[Exercice 1]: Présentez sous forme de liste numérotée toutes les lignes des données placées après le texte, sans les lignes vides. Laissez les images hors de la réponse.

___ Texte fourni ___

[ [ [ Manifestation étouffée à Paris - Yannis Lehuédé

Récit.

« Vers quinze heures, environ deux-cent personnes étaient rassemblées devant la fac de Jussieu. Une cantatrice de l’unef à la sono et une dizaine de militants chantait sagement leur chanson lancinante et débile : « à 67, à 62, et 62 ans et 67 ans... (ter) ».

Et manifestement ça saoulait une grande majorité des manifestants. Comme l’unef semblait décidée à ne pas bouger et à continuer à clamer des slogans insignifiants devant une université vide, environ cent cinquante personnes, soit les trois quarts de la manif, ont décidé de déborder ce syndicat complice des patrons et de leur pouvoir. Aux cris de « tous ensemble, grève générale ! En grève, en grève jusqu’à la retraite ! Unef-medef même combat ! »

Une manifestation sauvage s’ébranle boulevard Saint-Germain puis rue Saint-Jacques. Tout le monde (ou presque) se réjouit d’avoir ainsi spontanément débordé l’unef, dont quelques militants ont penaudement et vainement essayé de nous retenir. On entend un sonore « Qu’est-ce qu’on est bien sans l’unef ! ». On invente un : « uni plus medef égalent unef ! » puis un autre, moqueur : « unef, unef, on t’a mis un zef ! ». Tout le monde rigole et approuve, sauf une manifestante, un peu vexée, qui a courageusement bravé les ordres de son syndicat.

___ Données de l'exercice ___

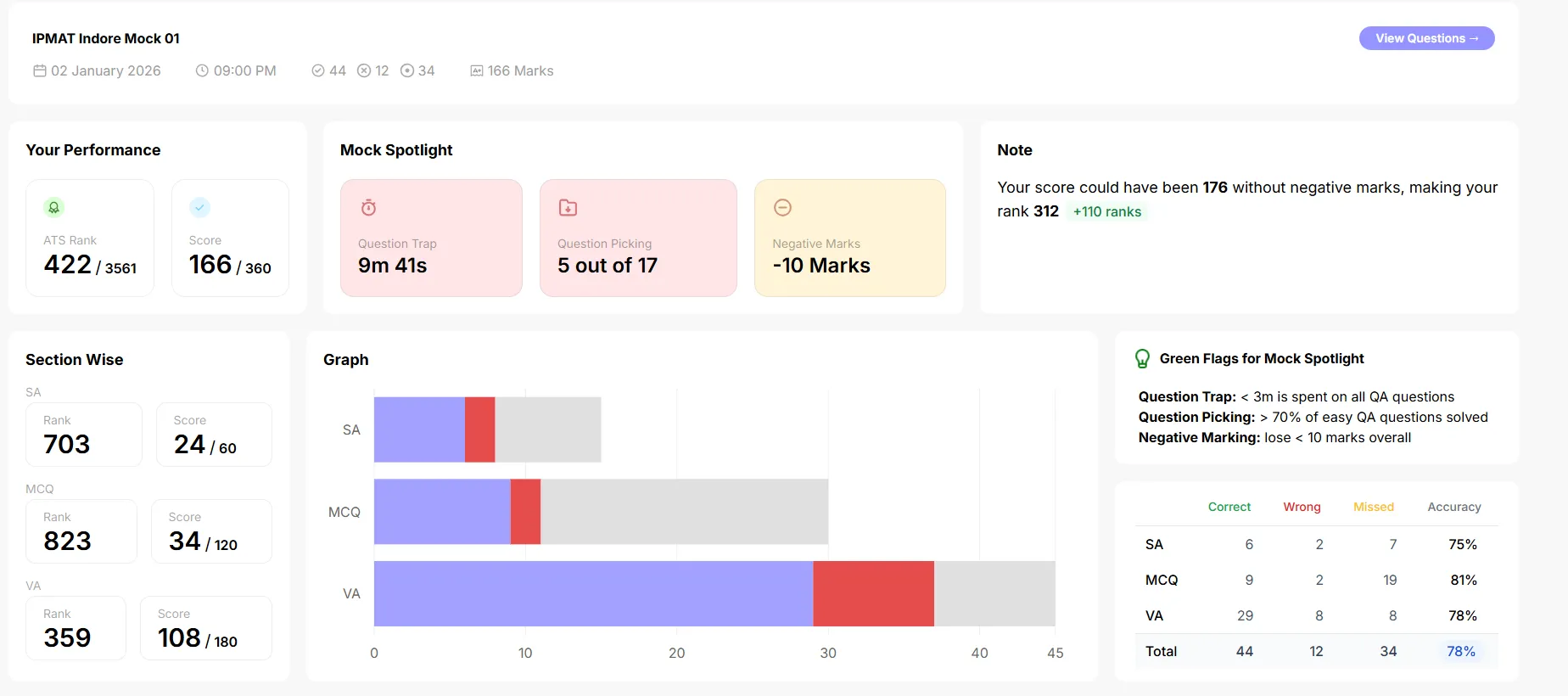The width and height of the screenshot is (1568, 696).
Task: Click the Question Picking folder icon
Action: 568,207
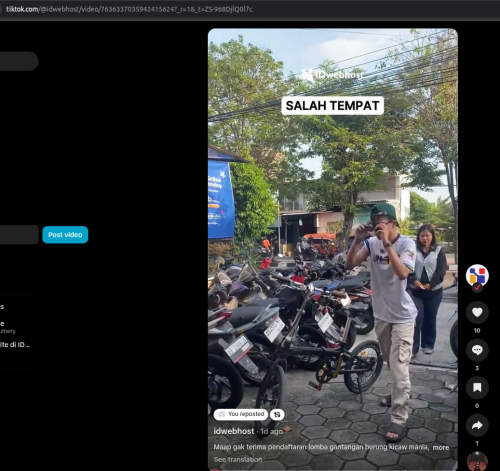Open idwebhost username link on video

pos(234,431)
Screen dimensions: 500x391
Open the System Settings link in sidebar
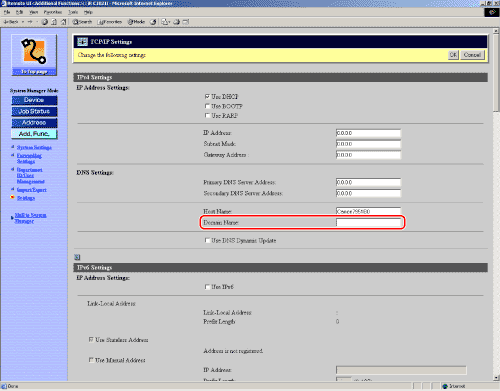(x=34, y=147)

___

[Exercice 2]: Recopiez le passage du récit de la manifestation qui commence par « Une manifestation sauvage » et se termine par « de son syndicat. ».

[Résultat 1]:
1. The width and height of the screenshot is (1568, 696).
2. Task: Click the Question Picking folder icon
3. Action: 568,207
4. Open idwebhost username link on video
5. pos(234,431)
6. Screen dimensions: 500x391
7. Open the System Settings link in sidebar
8. (x=34, y=147)

[Résultat 2]:
Une manifestation sauvage s’ébranle boulevard Saint-Germain puis rue Saint-Jacques. Tout le monde (ou presque) se réjouit d’avoir ainsi spontanément débordé l’unef, dont quelques militants ont penaudement et vainement essayé de nous retenir. On entend un sonore « Qu’est-ce qu’on est bien sans l’unef ! ». On invente un : « uni plus medef égalent unef ! » puis un autre, moqueur : « unef, unef, on t’a mis un zef ! ». Tout le monde rigole et approuve, sauf une manifestante, un peu vexée, qui a courageusement bravé les ordres de son syndicat.